TEMPO.CO, Jakarta - Ketua Komisi Agama DPR Saleh Partaonan Daulay meminta Kementerian Agama menyusun kurikulum khusus sebagai upaya menangkal gerakan radikal sebagai bagian dari upaya deradikalisasi. Kurikulum ini bisa diterapkan pada jaringan pendidikan madrasah ataupun pondok pesantren yang dimiliki Kementerian Agama dan Kantor Urusan Agama.
Kurikulum itu nantinya bisa diajarkan oleh tenaga pendidik ataupun dosen-dosen perguruan tinggi keagamaan. Para tenaga pendidik di lembaga-lembaga pendidikan tersebut, menurut Saleh, seharusnya bisa diajak bersama-sama mengajarkan praktek pelaksanaan agama yang damai dan toleran.
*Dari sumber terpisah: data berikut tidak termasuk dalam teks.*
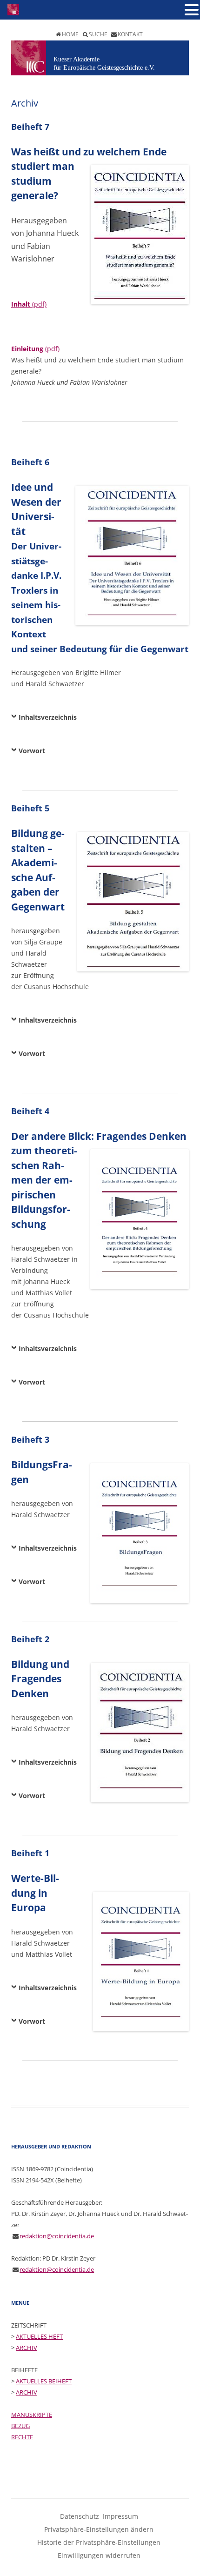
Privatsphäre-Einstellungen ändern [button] (98, 2529)
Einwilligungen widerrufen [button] (99, 2555)
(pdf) (29, 304)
Kementerian Agama dianggap mampu menampilkan pandangan keagamaan yang lebih mudah dipahami masyarakat. Apalagi Kementerian Agama dengan jaringan yang cukup luas mampu menjadi leading sector dalam pendidikan untuk mencegah generasi muda terlibat aksi radikal.
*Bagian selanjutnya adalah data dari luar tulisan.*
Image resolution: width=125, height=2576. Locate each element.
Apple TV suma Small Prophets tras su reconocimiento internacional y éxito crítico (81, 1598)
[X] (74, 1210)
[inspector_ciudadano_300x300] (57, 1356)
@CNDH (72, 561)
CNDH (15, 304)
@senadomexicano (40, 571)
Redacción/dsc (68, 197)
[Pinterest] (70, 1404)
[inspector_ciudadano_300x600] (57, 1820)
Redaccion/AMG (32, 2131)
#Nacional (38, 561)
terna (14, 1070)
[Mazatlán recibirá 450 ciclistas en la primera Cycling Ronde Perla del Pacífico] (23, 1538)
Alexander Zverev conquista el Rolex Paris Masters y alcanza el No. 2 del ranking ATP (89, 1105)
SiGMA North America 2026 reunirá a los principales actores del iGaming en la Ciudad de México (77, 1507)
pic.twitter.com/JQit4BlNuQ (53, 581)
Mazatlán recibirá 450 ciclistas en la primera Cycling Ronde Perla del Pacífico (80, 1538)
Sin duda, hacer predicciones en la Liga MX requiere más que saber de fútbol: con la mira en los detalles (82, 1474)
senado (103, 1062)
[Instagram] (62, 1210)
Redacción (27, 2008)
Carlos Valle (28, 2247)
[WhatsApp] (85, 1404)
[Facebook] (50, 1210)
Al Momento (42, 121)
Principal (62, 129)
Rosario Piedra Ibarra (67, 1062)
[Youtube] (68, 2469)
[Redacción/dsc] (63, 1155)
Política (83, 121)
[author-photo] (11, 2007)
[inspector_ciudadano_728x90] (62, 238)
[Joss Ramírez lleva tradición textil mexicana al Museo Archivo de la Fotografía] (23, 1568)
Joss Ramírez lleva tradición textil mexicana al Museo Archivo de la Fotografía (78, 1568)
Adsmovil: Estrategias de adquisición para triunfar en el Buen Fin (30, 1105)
Dalam menanggulangi terorisme, Kementerian Agama bisa melibatkan ormas-ormas dan tokoh-tokoh masyarakat. "Sayang sekali kalau potensi itu tidak dimanfaatkan," ujarnya dalam keterangan tertulis di Jakarta, Senin, 18 Januari 2016. "Kalau ada koordinasi dengan BNPT dan kepolisian, program yang ada sangat bisa bersinergi dan saling melengkapi."
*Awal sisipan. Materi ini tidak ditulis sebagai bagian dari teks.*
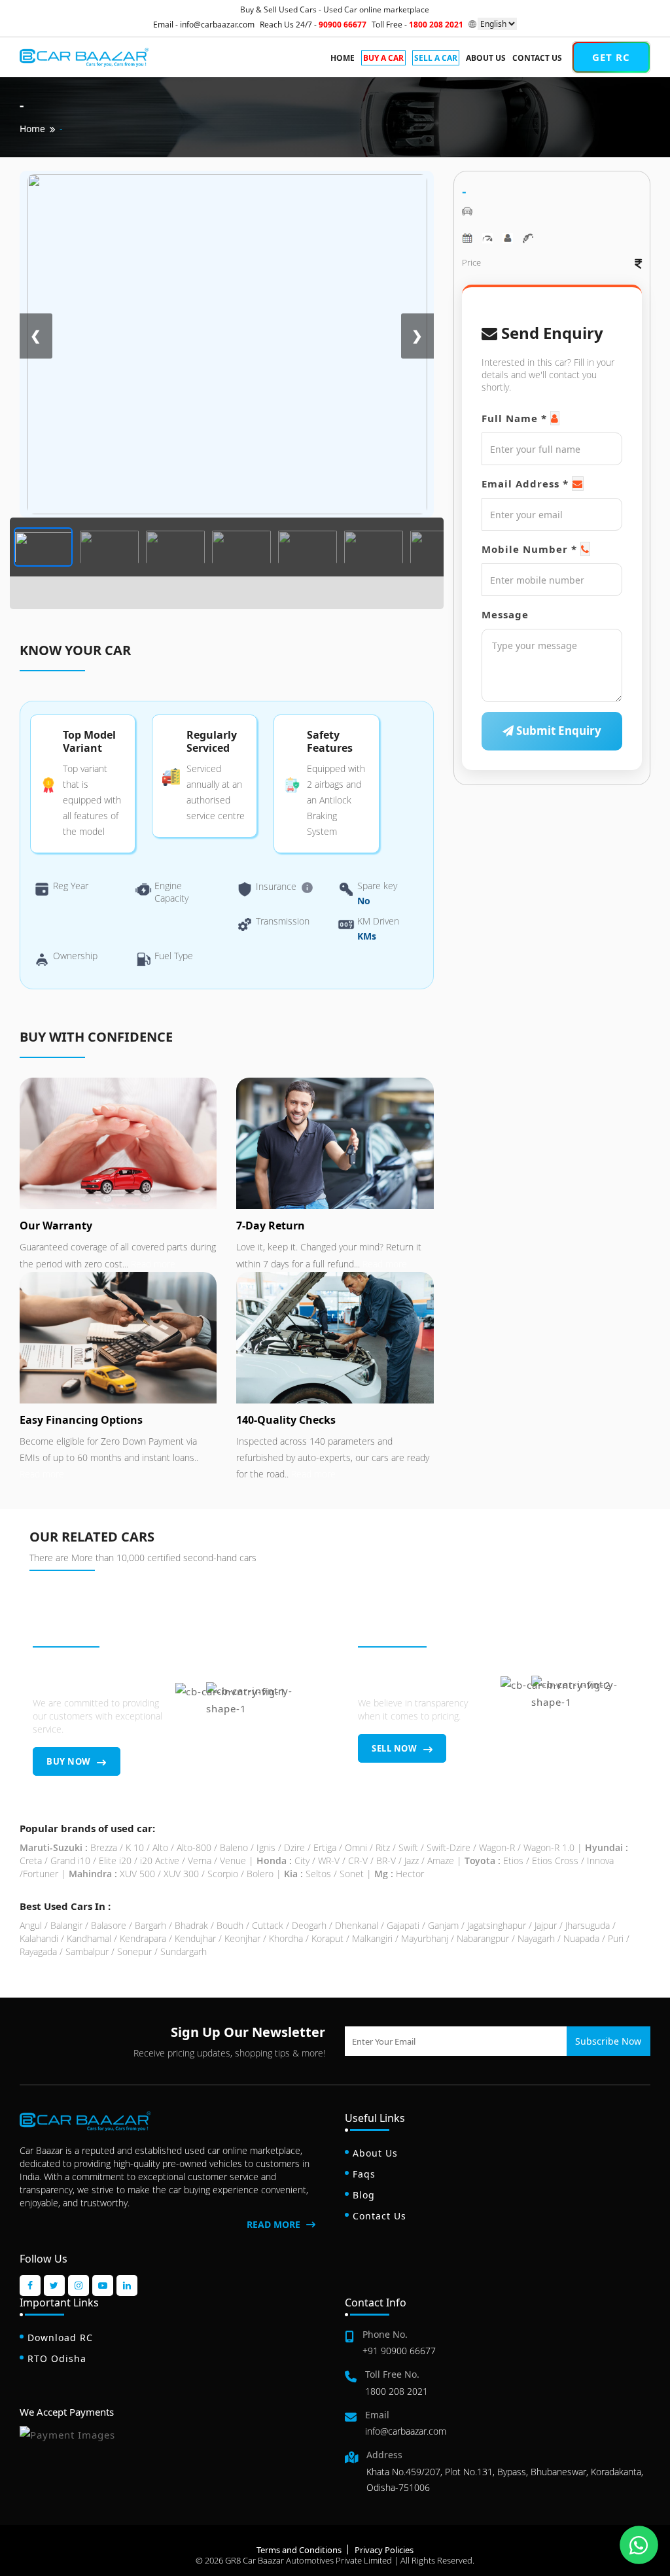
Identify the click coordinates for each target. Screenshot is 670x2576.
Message (505, 614)
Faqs (364, 2174)
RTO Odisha (56, 2358)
Saleh menyikapi munculnya kembali teror yang pekan lalu terjadi di sekitar Sarinah, Thamrin, Jakarta Pusat. Menurut Saleh, Kementerian Agama harus mengambil langkah-langkah koordinatif dengan kementerian dan lembaga lain dalam upaya mengantisipasi penyebaran paham radikalisme di masyarakat.
Menurut Saleh, sejauh ini belum ada peraturan yang mengizinkan Kementerian Agama mendata gerakan keagamaan yang ada di Indonesia. Namun, jika ada yang menyimpang dan membahayakan negara, Kementerian Agama memiliki tanggung jawab ikut serta melindungi kepentingan nasional.